In sintesi: se il nostro PC regge Company of Heroes 3, regge senza problemi anche Final Stand, e l’esperienza risulta scorrevole e piacevole.
Comparto Audio
Il comparto audio è uno dei punti forti della serie e qui non delude. Final Stand mantiene la stessa qualità sonora di CoH3:
- Effetti sonori: spari, esplosioni, cingoli, motori, urla e comandi sono tutti molto ben curati. Ogni arma ha un suono distintivo e questo aiuta tantissimo a capire cosa sta succedendo sul campo di battaglia anche solo ascoltando.
- Colonna sonora: le musiche sono epiche ma non invasive, si inseriscono bene nei momenti di tensione senza coprire i suoni importanti del combattimento.
- Voce dell’annunciatore: c’è una nuova voce narrante che commenta le tue azioni e l’andamento delle ondate, dando un tocco in più di “battaglia cinematografica”.
Il risultato è un’atmosfera sonora che ti tiene sempre dentro l’azione, senza mai stancare.
Ecco, in sintesi, cosa mi è piaciuto e cosa invece lascia un po’ a desiderare.
Pro
- Gameplay solido e divertente: il mix tra Company of Heroes e roguelite funziona davvero bene.
- Rigiocabilità alta: grazie alle scelte casuali, alle diverse fazioni e alle difficoltà, ogni run può essere diversa.
- Coop online a 2 giocatori: giocare in cooperativa con un amico rende tutto ancora più intenso e strategico.
- Grafica e audio di alto livello: eredita tutto il meglio di Company of Heroes 3.
- Sessioni brevi ma intense: perfetto per chi vuole fare una partita veloce ma soddisfacente.
Contro
- Contenuti limitati: rispetto a un gioco completo, le mappe (solo 5), le unità e gli eventi possono sembrare pochi.
- Prezzo un po’ alto (circa 30 euro) per quello che offre come contenuti iniziali.
- Nessuna vera novità tecnica: è Company of Heroes 3 con una modalità in più, non un salto in avanti.
- Coop solo a 2 giocatori: sarebbe stato bello vedere supporto per più giocatori in cooperativa.
Cosa manca e cosa vorrei in un sequel o DLC
Se dovessi dire cosa mi piacerebbe vedere in futuro:
- Più mappe e più varietà di scenari.
- Nuove fazioni o varianti (magari legate al fronte del Pacifico o ad altri teatri).
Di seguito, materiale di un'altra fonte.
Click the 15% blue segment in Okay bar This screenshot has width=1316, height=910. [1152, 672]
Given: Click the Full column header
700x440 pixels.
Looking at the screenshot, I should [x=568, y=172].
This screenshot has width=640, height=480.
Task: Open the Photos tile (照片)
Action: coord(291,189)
- Più eventi casuali e boss con meccaniche più articolate, non solo più vita e più danni.
- Una coop a 3–4 giocatori, per rendere le sessioni ancora più epiche.
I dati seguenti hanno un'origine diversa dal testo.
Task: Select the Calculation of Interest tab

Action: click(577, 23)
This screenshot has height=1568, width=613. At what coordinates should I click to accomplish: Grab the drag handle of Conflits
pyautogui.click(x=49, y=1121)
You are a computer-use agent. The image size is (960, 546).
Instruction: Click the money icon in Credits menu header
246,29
- Qualche modalità extra, tipo sfide a tempo, obiettivi speciali o una sorta di “meta-campagna” che colleghi più run.
Sarebbe anche bello vedere un supporto post-lancio con DLC (non troppo costosi) o aggiornamenti che aggiungano contenuti, perché la base è solida e meriterebbe di essere espansa.
Considerazioni finali
Company of Heroes 3: Final Stand mi ha convinto parecchio. È un’esperienza che prende il meglio della serie ovvero tattica, posizionamento, copertura, distruzione e li mescola in una formula più veloce, immediata e rigiocabile. La componente roguelite funziona, le partite sono intense e la voglia di “farne un’altra” è forte.
Certo, come prodotto standalone lascia un po’ l’amaro in bocca per i contenuti non enormi e per un prezzo che poteva essere più morbido. Ma se amate gli strategici in tempo reale, la Seconda Guerra Mondiale e le modalità a ondate, troverete un’esperienza molto soddisfacente che vi terrà incollati allo schermo per svariate ore.
Per me merita un bel voto, soprattutto per quanto è divertente e per quanto fa tornare la voglia di giocare ancora e ancora.